--- Start Material for this task ---

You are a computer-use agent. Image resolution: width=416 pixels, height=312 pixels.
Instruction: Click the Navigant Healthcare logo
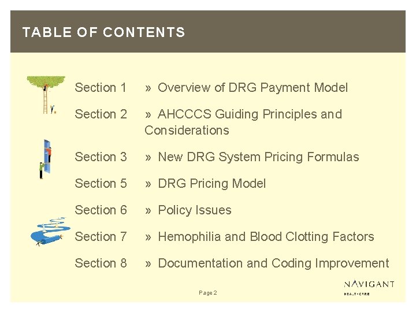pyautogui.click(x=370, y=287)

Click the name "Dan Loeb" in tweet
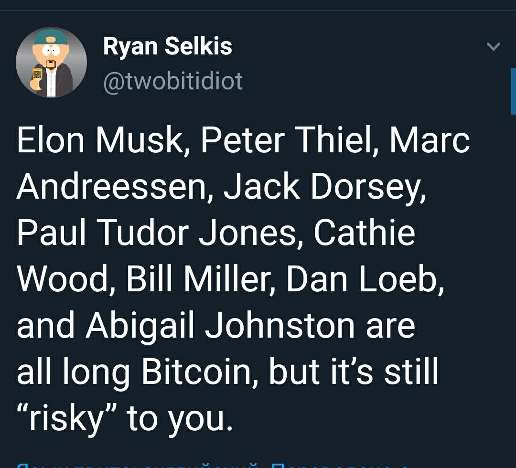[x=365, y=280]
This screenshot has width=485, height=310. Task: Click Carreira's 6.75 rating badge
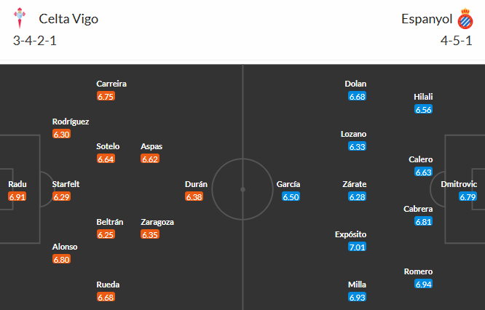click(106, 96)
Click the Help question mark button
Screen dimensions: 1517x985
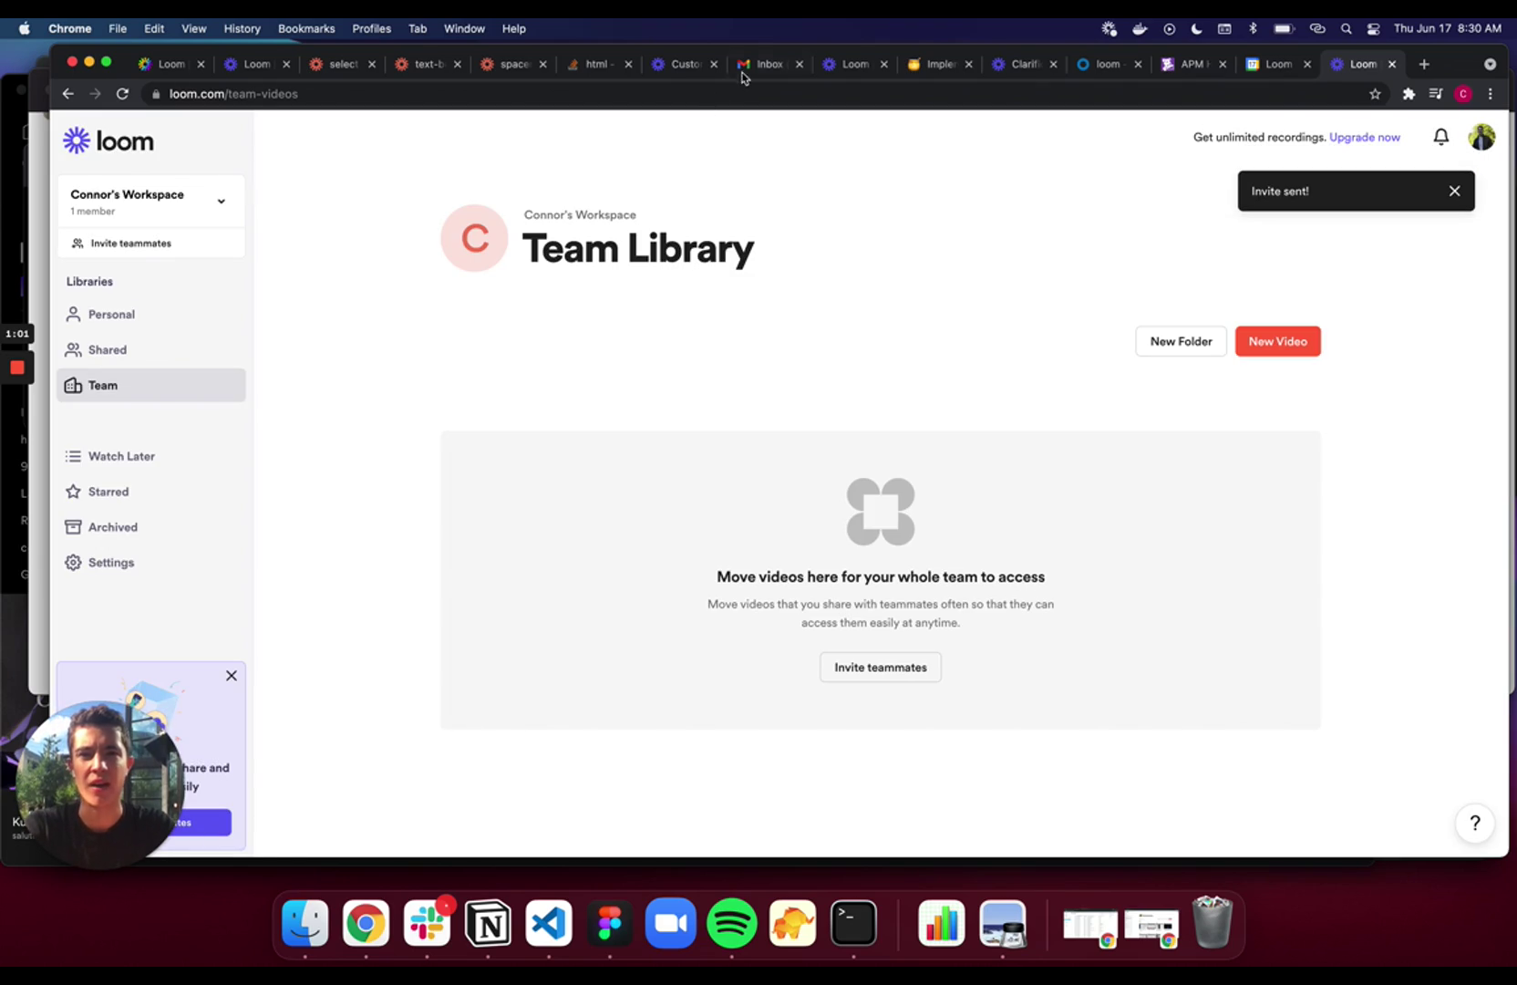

--- End Material for this task ---

# Objective:
Rewrite the material above with "rating badge" changed to "score label" and everything else left as it is. Leave the pictures out.

# Expected answer:
You are a computer-use agent. Image resolution: width=416 pixels, height=312 pixels.
Instruction: Click the Navigant Healthcare logo
pyautogui.click(x=370, y=287)

Click the name "Dan Loeb" in tweet
[x=365, y=280]
This screenshot has width=485, height=310. Task: Click Carreira's 6.75 score label
click(106, 96)
Click the Help question mark button
Screen dimensions: 1517x985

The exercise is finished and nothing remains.